Across the country, some 16,000 have been designated as semifinalists and represent less than one percent of U.S. high school seniors. The semifinalists are seniors who scored the highest on the 2019 Preliminary SAT/National Merit Scholarship Qualifying Test. 


Kamryn, the daughter of Jane and Duane Ohly, now qualifies to compete for 7,600 National Merit Scholarships, worth a total of more than $30 million. Finalists for the scholarships will be notified in February 2021. Merit Scholar designees are selected on the basis of their skills, accomplishments, and potential success in rigorous college studies. 


PHS Principal Jeff Harbal told Board members that the Perkins family is proud of Kamryn and her many accomplishments.
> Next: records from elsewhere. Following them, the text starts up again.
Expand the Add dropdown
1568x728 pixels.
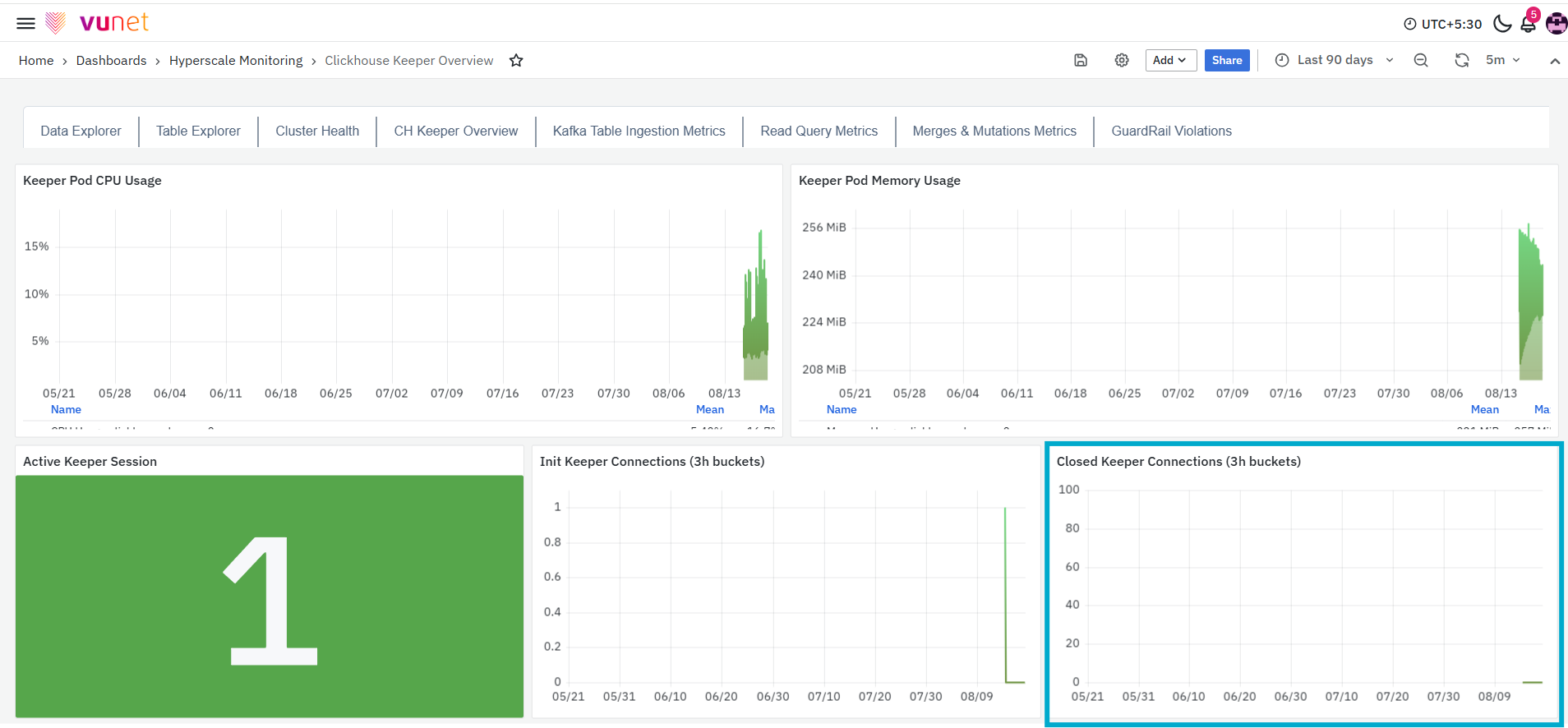click(x=1170, y=60)
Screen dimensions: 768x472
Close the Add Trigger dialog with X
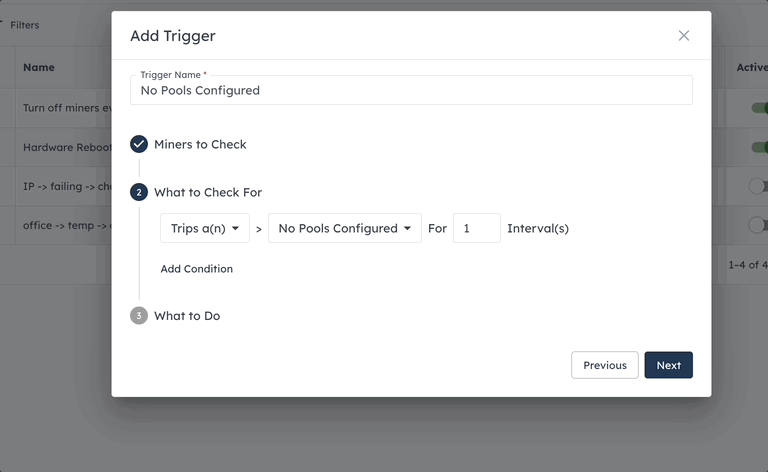coord(684,36)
“Being named a National Merit Semifinalist is a big accomplishment,” Mr. Harbal said. “Kamryn is a model student who works tirelessly to reach the goals she has set for herself. She is involved in numerous clubs and activities as well as a leader both inside and outside the classroom.”


Kamryn sets the bar high for her classmates. She’s active in extracurricular activities and athletics, and at the top of her class. She is the drum major and field commander for the PHS marching band, team captain for the PHS Academic Challenge team, an officer for National Honor Society, and a member of the PHS Mock Trial, Ohio Model United Nations, and track & field teams. 


She also is very humble and friendly to all.


“I’m profoundly grateful for all of my teachers, counselors, and school officials who have helped me to become who I am today and who have helped me throughout my educational journey so far,” Kamryn said. “I most certainly would not be the same without having such a phenomenal support system around me, which includes our school district and community, as well as my family and friends.”


Kamryn has made a name for herself outside of PHS, especially in computer science circles.

In 2016, she discovered her passion for computer science and coding as a scholar at Kode With Klossy, a computer coding boot camp for young women run by model Karlie Kloss. Kamryn returned for a second boot camp in the summer of 2017 and as an assistant instructor in 2020 for two camps about mobile app development. 


Kamryn also has competed at TechTogether Boston and won two coding awards for a project that required her to stay up for 48 hours straight. 


She also garnered an honorable mention from the National Center for Women in Information Technology the past two years and was a runner-up in the 9th Congressional District’s App Challenge during the 2019-2020 school year.